Mr Lynn’s lawyers say that, unless he undergoes laboratory testing and treatment, his condition could worsen due to an “environment with poor air circulation”. They added in papers submitted to Supreme Court judge Marco Aurélio, who is presiding over the extradition case, that if Mr Lynn is not removed from prison, he could pose a risk of contagion to other prisoners at Cotel.

In a document dated April 24th, Judge Aurélio requested an urgent report on Mr Lynn’s condition from the prison director.

A senior prison source said this week that medical staff at the hospital were not concerned about Lynn’s health, and do not consider his condition to be life threatening. “We have doctors here,” he said. “It’s nothing serious.”

Acknowledging that Mr Lynn had requested a transfer to hospital, the supervisor said that if medical staff at the prison thought Mr Lynn required hospital treatment, he would be accompanied there by prison staff, and would remain in their custody. “But, he’s not that sick,” he concluded, having conferred with medical staff.

Mr Lynn has been in Brazilian state custody since August last year, when he was arrested while walking through a shopping arcade in a small suburban area where he lived and worked as an English teacher. As with most prisons in Brazil, Cotel remand centre is over-crowded and Mr Lynn is housed on a separate pavilion within the prison, which is reserved for white-collar prisoners.

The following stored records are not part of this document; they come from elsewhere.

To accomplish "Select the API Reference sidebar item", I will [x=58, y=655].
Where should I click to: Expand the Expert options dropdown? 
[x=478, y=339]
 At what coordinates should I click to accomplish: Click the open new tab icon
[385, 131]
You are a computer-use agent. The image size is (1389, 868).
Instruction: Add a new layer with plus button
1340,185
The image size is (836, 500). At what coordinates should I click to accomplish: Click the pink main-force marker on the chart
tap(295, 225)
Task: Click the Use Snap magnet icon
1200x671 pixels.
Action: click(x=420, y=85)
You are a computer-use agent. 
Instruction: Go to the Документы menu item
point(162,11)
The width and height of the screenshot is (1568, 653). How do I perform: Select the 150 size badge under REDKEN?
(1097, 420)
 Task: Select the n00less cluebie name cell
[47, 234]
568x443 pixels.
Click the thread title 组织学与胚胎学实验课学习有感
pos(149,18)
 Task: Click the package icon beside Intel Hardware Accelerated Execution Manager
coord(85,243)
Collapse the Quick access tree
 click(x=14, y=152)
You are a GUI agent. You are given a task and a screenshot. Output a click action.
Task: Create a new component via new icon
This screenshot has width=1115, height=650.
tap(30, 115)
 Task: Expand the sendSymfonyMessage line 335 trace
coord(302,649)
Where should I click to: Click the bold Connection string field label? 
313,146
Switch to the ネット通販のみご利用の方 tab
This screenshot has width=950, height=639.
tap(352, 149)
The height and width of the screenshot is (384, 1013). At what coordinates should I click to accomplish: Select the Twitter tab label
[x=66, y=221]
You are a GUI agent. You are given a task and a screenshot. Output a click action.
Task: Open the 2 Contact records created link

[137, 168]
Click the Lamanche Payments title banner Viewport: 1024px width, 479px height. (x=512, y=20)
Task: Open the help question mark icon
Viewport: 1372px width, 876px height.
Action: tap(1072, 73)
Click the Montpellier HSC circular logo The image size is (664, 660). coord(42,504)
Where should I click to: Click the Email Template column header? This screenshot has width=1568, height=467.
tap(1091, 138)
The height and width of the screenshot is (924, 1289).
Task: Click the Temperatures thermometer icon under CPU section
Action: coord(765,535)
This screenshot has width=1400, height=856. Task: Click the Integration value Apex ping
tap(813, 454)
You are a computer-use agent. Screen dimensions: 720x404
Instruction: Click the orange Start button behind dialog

Mr Lynn, who is originally from Crossmolina, Co Mayo, fled Ireland in October 2007 with debts of €80 million. By the time his company unravelled he had amassed 148 properties, 154 bank accounts and assets worth more than €50 million. Mr Lynn is believed to be facing 33 charges prepared by the Director of Public Prosecutions related to the collapse of his property business.

Last February, the ex-solicitor’s bail application was rejected by the Brazilian Supreme Court. His defence team had claimed that the extradition documents lodged by Irish government officials were lacking, and that his arrest warrant was not valid under Brazilian law.